[Source records]
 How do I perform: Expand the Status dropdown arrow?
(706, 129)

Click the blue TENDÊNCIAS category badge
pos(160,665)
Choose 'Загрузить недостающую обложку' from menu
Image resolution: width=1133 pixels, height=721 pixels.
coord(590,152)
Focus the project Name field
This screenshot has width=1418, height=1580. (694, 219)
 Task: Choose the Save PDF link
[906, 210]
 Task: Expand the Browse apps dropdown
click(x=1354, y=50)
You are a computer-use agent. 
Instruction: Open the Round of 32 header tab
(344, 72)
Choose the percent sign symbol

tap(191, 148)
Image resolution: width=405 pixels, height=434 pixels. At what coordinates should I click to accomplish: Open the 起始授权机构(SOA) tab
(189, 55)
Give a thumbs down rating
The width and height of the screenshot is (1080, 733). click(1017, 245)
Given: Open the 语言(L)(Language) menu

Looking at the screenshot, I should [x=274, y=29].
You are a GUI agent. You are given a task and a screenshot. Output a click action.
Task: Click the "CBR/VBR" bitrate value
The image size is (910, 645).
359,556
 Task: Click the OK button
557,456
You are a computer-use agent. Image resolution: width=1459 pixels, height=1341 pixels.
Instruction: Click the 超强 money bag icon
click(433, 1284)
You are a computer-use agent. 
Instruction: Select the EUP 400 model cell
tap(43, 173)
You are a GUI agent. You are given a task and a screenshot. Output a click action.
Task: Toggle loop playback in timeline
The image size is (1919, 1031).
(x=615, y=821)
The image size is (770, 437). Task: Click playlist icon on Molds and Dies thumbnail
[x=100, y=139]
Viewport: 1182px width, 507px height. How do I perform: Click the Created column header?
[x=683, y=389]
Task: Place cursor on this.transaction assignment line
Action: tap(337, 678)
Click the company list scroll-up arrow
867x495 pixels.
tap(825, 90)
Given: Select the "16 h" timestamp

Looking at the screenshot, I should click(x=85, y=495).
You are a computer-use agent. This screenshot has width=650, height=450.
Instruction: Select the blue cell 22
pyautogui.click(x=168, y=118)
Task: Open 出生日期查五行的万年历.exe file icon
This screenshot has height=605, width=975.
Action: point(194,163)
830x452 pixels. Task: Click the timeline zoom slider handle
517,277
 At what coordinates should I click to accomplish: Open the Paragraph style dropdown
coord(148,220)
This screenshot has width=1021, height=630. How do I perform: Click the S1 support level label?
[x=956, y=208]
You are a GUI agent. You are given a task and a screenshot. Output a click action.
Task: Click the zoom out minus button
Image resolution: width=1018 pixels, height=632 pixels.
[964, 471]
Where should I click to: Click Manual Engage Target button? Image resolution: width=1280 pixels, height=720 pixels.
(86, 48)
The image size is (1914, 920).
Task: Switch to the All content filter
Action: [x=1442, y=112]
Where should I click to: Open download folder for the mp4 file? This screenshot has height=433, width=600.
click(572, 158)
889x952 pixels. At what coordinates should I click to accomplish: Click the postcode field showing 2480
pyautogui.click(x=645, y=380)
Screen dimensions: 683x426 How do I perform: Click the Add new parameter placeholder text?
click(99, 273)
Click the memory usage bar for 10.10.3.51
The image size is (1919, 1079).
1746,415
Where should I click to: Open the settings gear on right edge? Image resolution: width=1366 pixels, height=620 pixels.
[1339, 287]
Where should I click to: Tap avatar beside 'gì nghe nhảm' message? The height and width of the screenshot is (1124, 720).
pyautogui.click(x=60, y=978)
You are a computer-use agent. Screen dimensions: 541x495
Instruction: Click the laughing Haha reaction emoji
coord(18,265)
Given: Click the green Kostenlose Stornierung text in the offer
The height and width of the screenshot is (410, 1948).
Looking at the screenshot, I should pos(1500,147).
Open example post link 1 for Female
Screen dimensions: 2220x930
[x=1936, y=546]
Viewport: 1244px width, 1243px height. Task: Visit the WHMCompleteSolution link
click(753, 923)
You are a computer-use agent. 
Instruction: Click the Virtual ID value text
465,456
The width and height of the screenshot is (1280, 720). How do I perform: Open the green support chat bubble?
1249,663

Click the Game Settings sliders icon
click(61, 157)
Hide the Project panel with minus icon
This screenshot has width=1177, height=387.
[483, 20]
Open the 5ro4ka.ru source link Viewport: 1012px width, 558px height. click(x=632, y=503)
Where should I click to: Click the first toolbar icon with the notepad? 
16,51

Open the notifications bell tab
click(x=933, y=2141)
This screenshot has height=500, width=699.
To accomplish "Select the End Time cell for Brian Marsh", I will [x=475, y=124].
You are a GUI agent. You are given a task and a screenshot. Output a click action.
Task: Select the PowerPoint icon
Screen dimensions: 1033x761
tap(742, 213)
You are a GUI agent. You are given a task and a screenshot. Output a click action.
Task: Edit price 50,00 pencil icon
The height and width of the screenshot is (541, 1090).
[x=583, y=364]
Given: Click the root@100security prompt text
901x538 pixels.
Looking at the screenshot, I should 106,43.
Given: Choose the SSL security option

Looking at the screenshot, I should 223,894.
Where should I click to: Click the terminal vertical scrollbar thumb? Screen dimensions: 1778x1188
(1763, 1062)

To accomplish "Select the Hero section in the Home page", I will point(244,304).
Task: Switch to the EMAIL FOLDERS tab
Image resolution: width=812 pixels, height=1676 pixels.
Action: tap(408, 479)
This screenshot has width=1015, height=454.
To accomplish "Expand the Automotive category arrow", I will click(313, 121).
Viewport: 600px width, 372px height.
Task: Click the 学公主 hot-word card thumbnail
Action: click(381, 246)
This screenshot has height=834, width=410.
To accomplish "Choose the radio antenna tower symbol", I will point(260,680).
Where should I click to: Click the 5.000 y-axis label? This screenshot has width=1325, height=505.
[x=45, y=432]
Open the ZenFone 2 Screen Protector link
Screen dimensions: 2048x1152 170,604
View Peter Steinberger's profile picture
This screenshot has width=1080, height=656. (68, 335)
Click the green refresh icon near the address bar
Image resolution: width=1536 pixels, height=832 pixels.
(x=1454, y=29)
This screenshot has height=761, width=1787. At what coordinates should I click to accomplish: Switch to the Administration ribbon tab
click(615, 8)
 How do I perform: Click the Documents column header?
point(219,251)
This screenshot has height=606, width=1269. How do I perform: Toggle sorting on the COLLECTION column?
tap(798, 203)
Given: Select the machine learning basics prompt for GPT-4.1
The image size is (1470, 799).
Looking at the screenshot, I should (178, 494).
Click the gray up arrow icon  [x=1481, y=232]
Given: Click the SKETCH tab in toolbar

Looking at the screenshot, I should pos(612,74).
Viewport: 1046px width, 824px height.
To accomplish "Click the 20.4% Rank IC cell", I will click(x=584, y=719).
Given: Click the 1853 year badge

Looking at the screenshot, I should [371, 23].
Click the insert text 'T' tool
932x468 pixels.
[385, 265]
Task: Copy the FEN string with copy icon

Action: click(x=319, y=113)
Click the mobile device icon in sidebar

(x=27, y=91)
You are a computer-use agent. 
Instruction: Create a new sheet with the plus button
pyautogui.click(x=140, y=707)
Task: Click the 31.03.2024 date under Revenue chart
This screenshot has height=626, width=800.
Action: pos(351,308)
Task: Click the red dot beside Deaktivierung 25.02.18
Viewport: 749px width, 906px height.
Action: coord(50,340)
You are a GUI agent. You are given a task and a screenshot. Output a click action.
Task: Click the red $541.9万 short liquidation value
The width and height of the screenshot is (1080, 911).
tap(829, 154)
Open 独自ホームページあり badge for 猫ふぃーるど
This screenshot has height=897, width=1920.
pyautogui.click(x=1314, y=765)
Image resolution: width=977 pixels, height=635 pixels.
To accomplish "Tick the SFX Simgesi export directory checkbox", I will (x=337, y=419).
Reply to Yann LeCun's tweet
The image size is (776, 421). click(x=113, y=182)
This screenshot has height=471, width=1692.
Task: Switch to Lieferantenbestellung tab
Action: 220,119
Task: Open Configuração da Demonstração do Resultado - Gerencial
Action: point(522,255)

**Goal of the exercise**
Copy out the entries exactly. Begin at the first line and end with the line that has "You are a computer-use agent. This".

**Task response**
 How do I perform: Expand the Status dropdown arrow?
(706, 129)

Click the blue TENDÊNCIAS category badge
pos(160,665)
Choose 'Загрузить недостающую обложку' from menu
Image resolution: width=1133 pixels, height=721 pixels.
coord(590,152)
Focus the project Name field
This screenshot has width=1418, height=1580. (694, 219)
 Task: Choose the Save PDF link
[906, 210]
 Task: Expand the Browse apps dropdown
click(x=1354, y=50)
You are a computer-use agent. 
Instruction: Open the Round of 32 header tab
(344, 72)
Choose the percent sign symbol

tap(191, 148)
Image resolution: width=405 pixels, height=434 pixels. At what coordinates should I click to accomplish: Open the 起始授权机构(SOA) tab
(189, 55)
Give a thumbs down rating
The width and height of the screenshot is (1080, 733). click(1017, 245)
Given: Open the 语言(L)(Language) menu

Looking at the screenshot, I should [x=274, y=29].
You are a GUI agent. You are given a task and a screenshot. Output a click action.
Task: Click the "CBR/VBR" bitrate value
The image size is (910, 645).
359,556
 Task: Click the OK button
557,456
You are a computer-use agent. Image resolution: width=1459 pixels, height=1341 pixels.
Instruction: Click the 超强 money bag icon
click(433, 1284)
You are a computer-use agent. 
Instruction: Select the EUP 400 model cell
tap(43, 173)
You are a GUI agent. You are given a task and a screenshot. Output a click action.
Task: Toggle loop playback in timeline
The image size is (1919, 1031).
(x=615, y=821)
The image size is (770, 437). Task: Click playlist icon on Molds and Dies thumbnail
[x=100, y=139]
Viewport: 1182px width, 507px height. How do I perform: Click the Created column header?
[x=683, y=389]
Task: Place cursor on this.transaction assignment line
Action: tap(337, 678)
Click the company list scroll-up arrow
867x495 pixels.
tap(825, 90)
Given: Select the "16 h" timestamp

Looking at the screenshot, I should click(x=85, y=495).
You are a computer-use agent. This screenshot has width=650, height=450.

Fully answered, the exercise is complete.